Yeh but the point is, the fear-mongering Remainers spent as much time howling about a post-poll economic crash (as well as all manner of other bogeymen, including but not limited to riots in the streets, meltdown of all nuclear power stations, and earthquakes) as a post-Brexit crash.
But apart from a small currency correction, which *HELPED* Britain's exports and from which the country is now rapidly recovering, NOTHING HAPPENED.
Strewth, as of this writing every comment here that deals with Brexit is uniformly negative about the country's economic chances following actual exit. Come on, do you think Germany and France are going to say no, we'll stop selling motorcars to Britain if you want favourable tax rates? I can't believe you support the concept of a "parliament" of smarmy underworked, overfed EMPs chauffered around in Mercedes Benzes, dreaming up 32-page documents that define what a banana can or can't look like, and overriding decisions by the High Court.
PS *NOT* a Farage supporter, he's the smarmiest twat of them all. In fact I'm quite surprised he gets even gets it.
Average UK shoppers + Dixons
sad combination...
There fixed it for you
There are other places to go for the rest of us who are voting with our feet and never going near the place again. If they improved their service.... well pigs might fly.

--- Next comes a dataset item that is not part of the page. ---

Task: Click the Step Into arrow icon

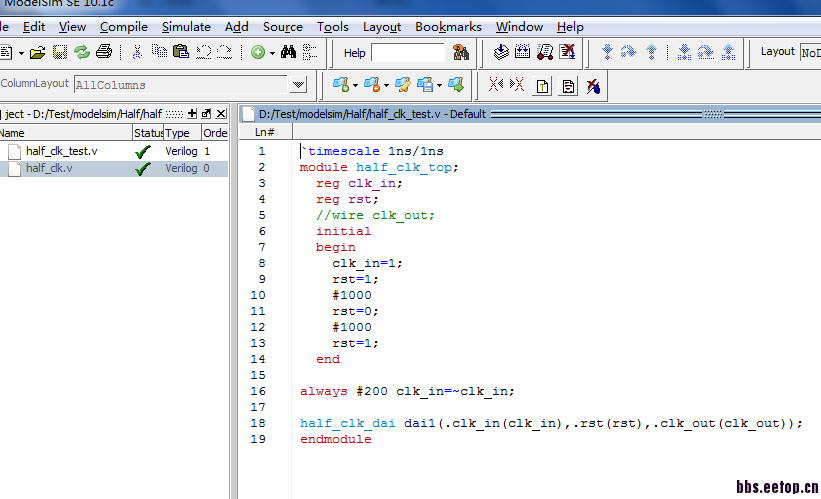Action: 607,52
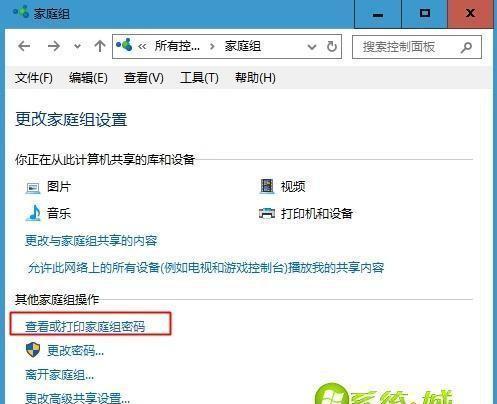
Task: Click the shield icon beside 更改密码
Action: click(x=33, y=350)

IMHO, they are the Sports Direct of the electronics business.
Not necessarily. It has its uses.
You cannot really wait the 3-4 days it takes for Amazon or Cooperative electricals to deliver white goods if you have a family with kids and the washing machine has decided finally (after 7 years of daily abuse and multiple repairs) to bend its axle.
According to the Murphy's law it will do it on Friday night so the earliest you can get a new one from anywhere else is Tuesday.
That is the main use case - you go, tell the shop droid to load a new one into the boot and you are back up and running by Sat mid-day before the pile of dirty kid's clothes from [football | rugby | cycling | running | whatever other sport ] has filled half the kitchen.
The other primary use is minute shopping at LHR after realizing you have forgotten the kid's headphones (that is the only thing that is reasonably priced there and you really do not want to deal with plane rage after the rest of the plane has had enough listening to your sprog's choice of music or Angry birds for 3 hours).
Buying anything else though... You have to be an idiot - there is plenty of other places to get what you want, for less money and with a better spec.
"You cannot really wait the 3-4 days it takes for Amazon or Cooperative electricals to deliver white goods"
I've read quite a few comments over the years about how places like Slurry's usually don't have these big items to take away that day. The shops are just showrooms for their home delivery service so most stuff isn't in stock to load in the boot on demand except, possibly, for some of the most popular items. I guess YMMV if you've found stuff in stock like that as I usually don't when I've been moving house and just want a WM loaded in the van today.